- That wishing well had not a body in’t,
Which might be felt, that we, the poorer born,
Whose baser stars do shut us up in wishes,
- Helena in Shakespeare’s Alls Well That Ends Well 1.1.98-100
Austin, this weekend!
Horoscopes starting 7.13.2017
Cancer:Instead of wrestling with the demons? Get all cozy with them. Mars makes nice with the Sun, third quarter moon, makes some Lunar Affected signs disorderly, and there’s always that sense that there’s something just around the corner. Up ahead, not quite here, yet. Back to the sign of the Crab? Happy birthday, as there’s one left. With that's out of the way? There’s a single, easy way to make this week’s weirdness work. Get cozy with your demons. I know you have some, creatures that lurk just below the conscious mind’s cognitive skill sets. Beastly, possibly demonic–looking, but not always nearly as harmful as one would have us believe, am I right? Invite those demons in, or over, and maybe make them a nice cup of calming tea. Chamomile comes to mind, and for some of those demons? Add a hefty shot of bourbon to the tea. “Wow, this is good,” the wee beastie says, “I’ll just take a short nap,” and the critter passes out. See how this worked?
I have to assume that you’re more than passing familiar with your demons. If it’s an alcoholic demon, maybe not putting the bourbon in the tea is the secret. Just shows that we have to adjust this remedy on a case–by–case basis, but you do understand, the basic solution is to get comfy with those demons.

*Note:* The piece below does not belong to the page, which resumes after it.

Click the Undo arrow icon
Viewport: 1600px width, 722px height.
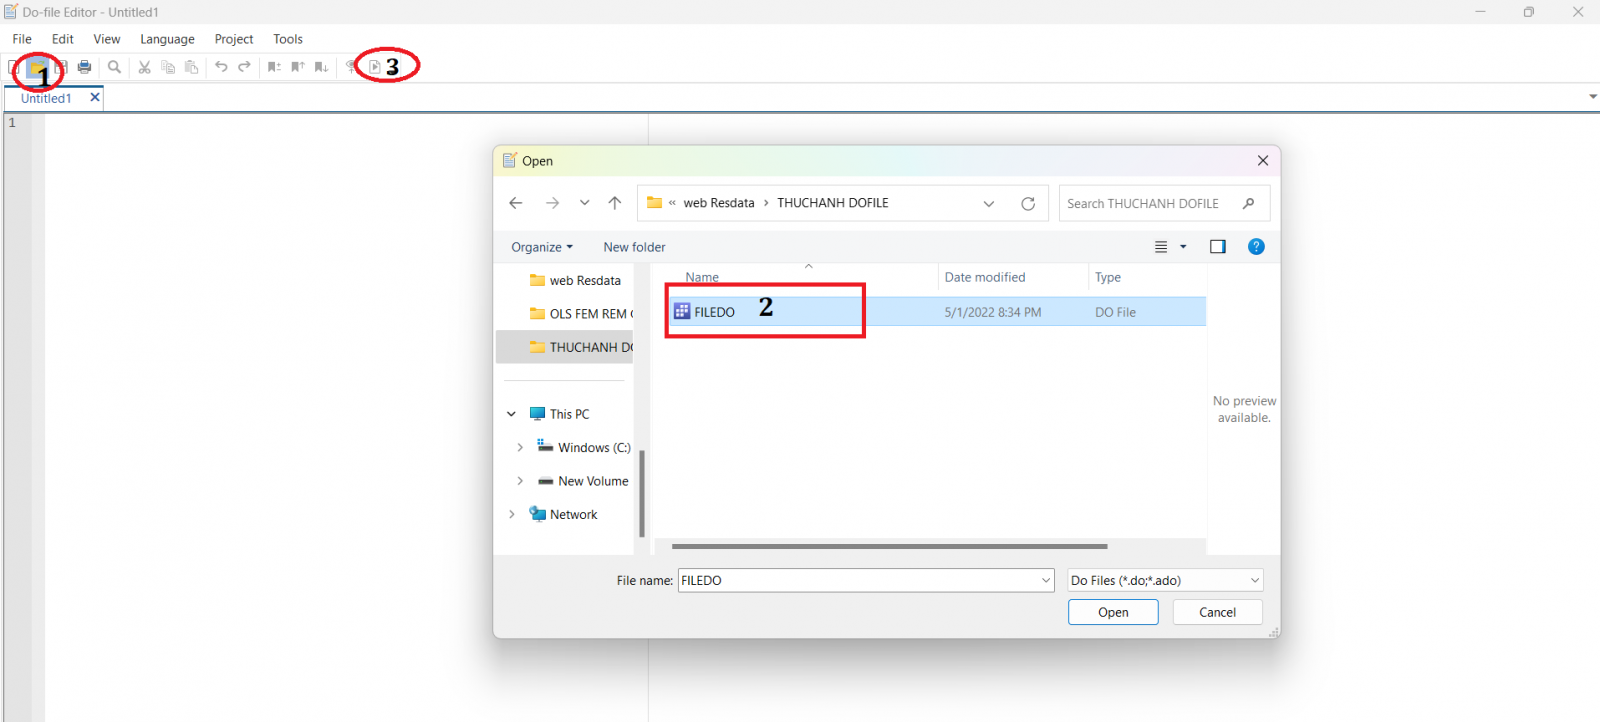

The Leo:One of my stranger affectations in that I have no indoor plants. No little houseplants, no ferns, no flowering pots, no, I don’t have any plants indoors. For a reason, you know? I mean, part of this is from living in a trailer for so long, but part of it is merely because I can, at times, be gone for weeks at a time. Other times, I might be home for months, but then, I get called out of town, and all I have to do is set the alarm then lock the door. When I’m not there? No living critters in the house.